It seems like movies have inspired words in this blog lately. The movie Contagion was destined to cause a reaction from the first time that I saw the trailer. This movie hits a little close to home in that it involves a killer virus and a bunch of epidemiologists. Being an epidemiologist and knowing a bunch of CDC EIS officers, I must be a little nit-picky about this movie. Otherwise, the producers did get a lot of things right.
From the trailer, you get the impression that there is some kind of sub-plot involving an intentional release of a nasty virus that causes devastation throughout the world, but that is not the case. Actually, that would have made the movie a little more believable. As it stands, the virus is supposedly an extra virulent strain of Nipah that originated in a bat and somehow infected a single pig, where the virus failed to infect other pigs, and went straight to Gwyneth Paltrow. Yes, this is a thinly veiled attempt to talk about Influenza virus without implicating Influenza. The origin, or ‘day 1’ scenario that this movie paints is not really believable. If such a virus existed, then pig farmers, abattoir workers and the chef handling the pig would all have contracted the virus long before the unsuspecting tourist.
Okay, so let’s forget about the whole origin of the virus and assume that it exists and causes badness on a scale depicted by this movie. If the supposed patient 0 was spreading virus at a Hong Kong casino then there were at least two plane loads of exposure that wasn’t accounted for at the start. In other words, there would have been many more cases by the time that Gwyneth Paltrow’s character dies.
The other thing that bothers me is that the State Department of Public Health (in this case Minnesota) was treated as a bunch of moronic bureaucrats, when in fact; they are educated epidemiologists and not in need of pages of exposition by the main characters. The whole government response to this outbreak seems uncoordinated. In most cases, I believe that there would have been more done to get in front of things.
If the virus burns through the population as fast as all that, then why are public services not totally disrupted? Apparently in the world the movie paints, you have looting at grocery stores, no trash pickup, but you still have electricity, cable, internet, and cell phone service. Additionally, once the virus burns through an area, those left behind should be assumed to have some degree of immunity, so the whole sub plot with the WHO worker who was kidnapped in order to secure vaccine for a village in the epicenter of the outbreak makes little sense.

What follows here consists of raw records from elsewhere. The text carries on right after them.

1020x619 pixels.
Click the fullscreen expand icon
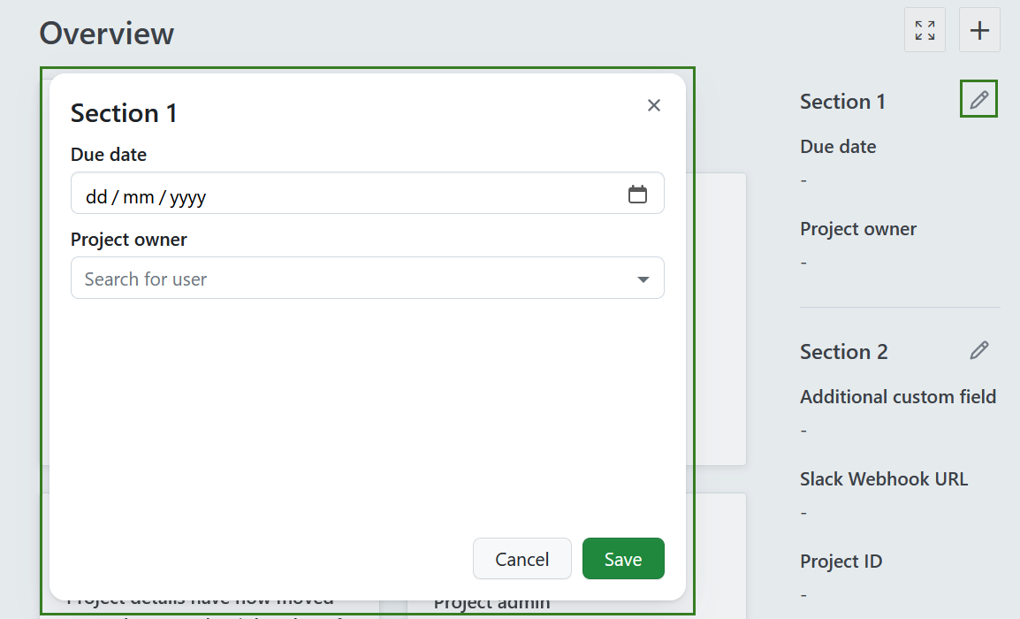coord(925,30)
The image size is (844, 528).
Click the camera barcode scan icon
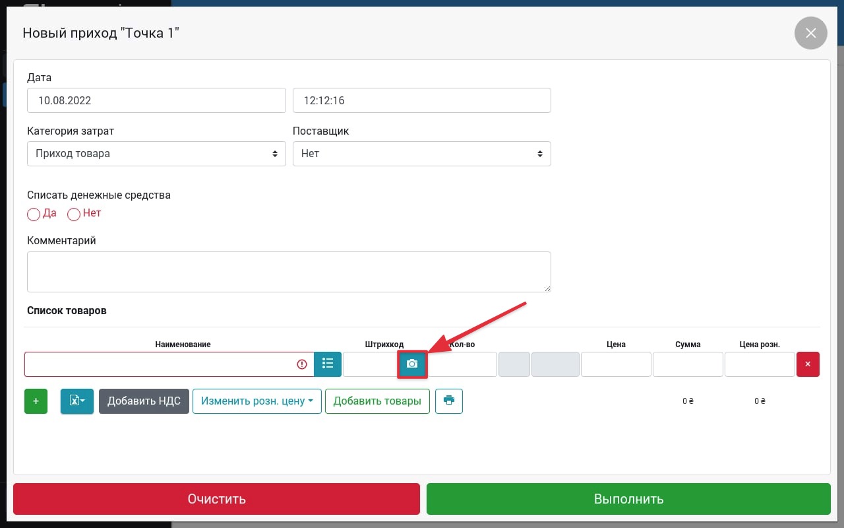(x=412, y=364)
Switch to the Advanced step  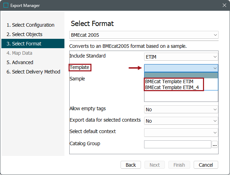(x=23, y=62)
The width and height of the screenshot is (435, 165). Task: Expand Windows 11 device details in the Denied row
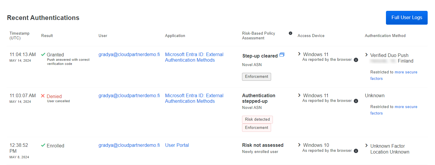pos(299,95)
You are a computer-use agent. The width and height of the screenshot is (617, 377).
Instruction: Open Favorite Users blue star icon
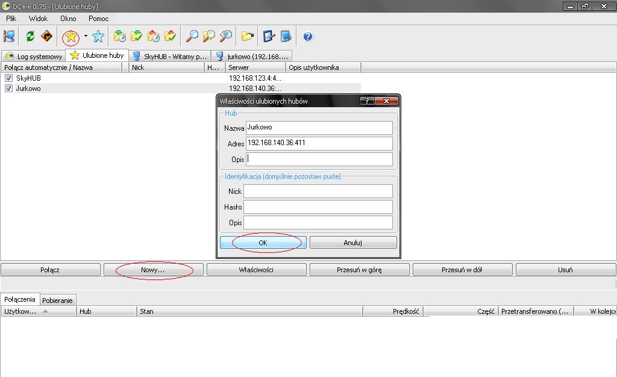98,37
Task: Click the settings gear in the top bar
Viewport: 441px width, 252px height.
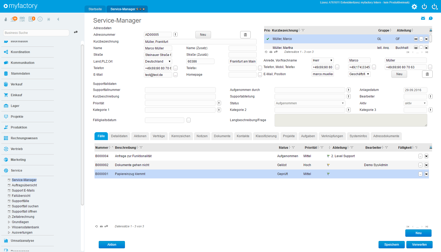Action: 414,7
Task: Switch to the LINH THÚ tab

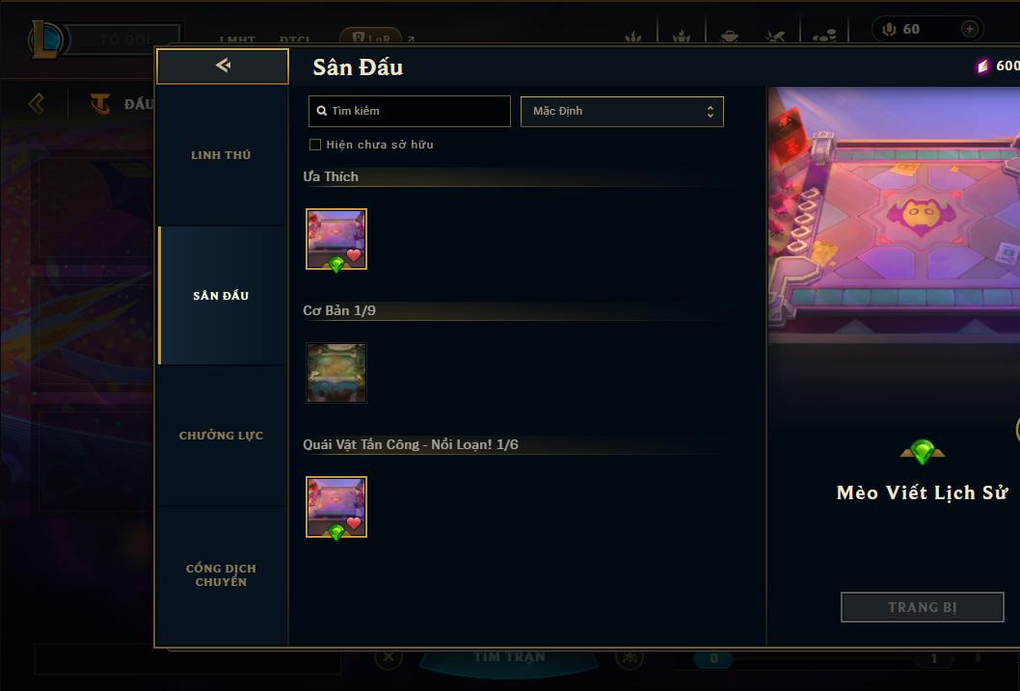Action: (221, 155)
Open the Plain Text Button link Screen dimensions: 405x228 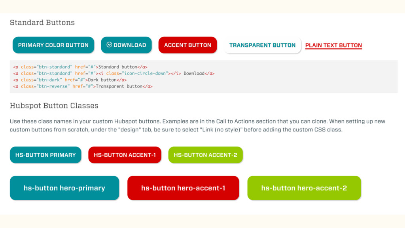click(333, 45)
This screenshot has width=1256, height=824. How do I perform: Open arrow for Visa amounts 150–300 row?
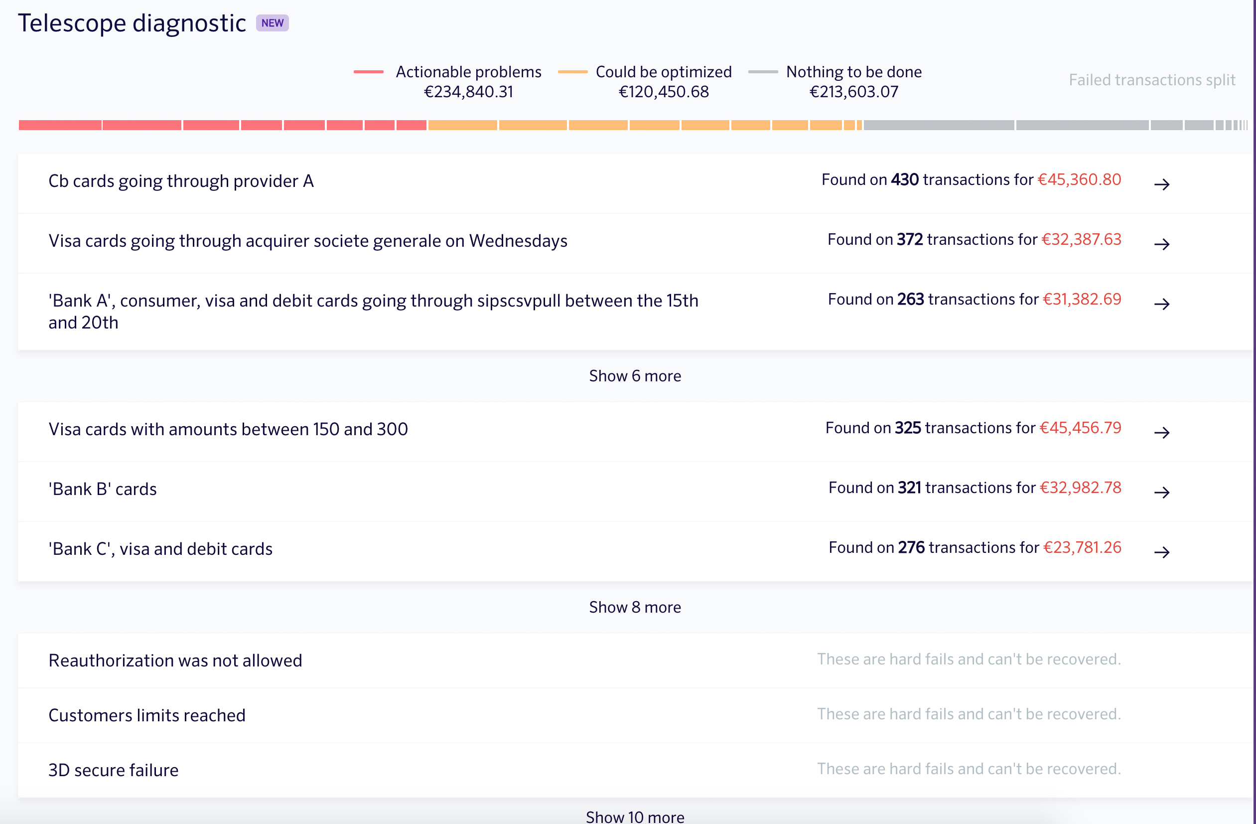click(1162, 432)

What does make sense from this movie? It does show how quickly we can get behind an outbreak and does give a worst case scenario to a government response. The movie touches on some issues such as the speed at which we can respond to a novel virus and the misinformation and potential profiteering that could accompany such an outbreak.
For me, the devil is in the details, and it’s much easier for me to dismiss something where a few nit-picky facts are wrong than a total suspension of belief (i.e., a virus from outer space, a la Andromeda Strain). Are we prone to such a disease outbreak? Sure, but there will be signs and mini-outbreaks before it explodes as a pandemic. The more terrifying plot that isn’t explored by this movie is that we are more likely to ignore the threat of a newly emerging virus than to totally be blindsided by a virus that latches on to one international traveler.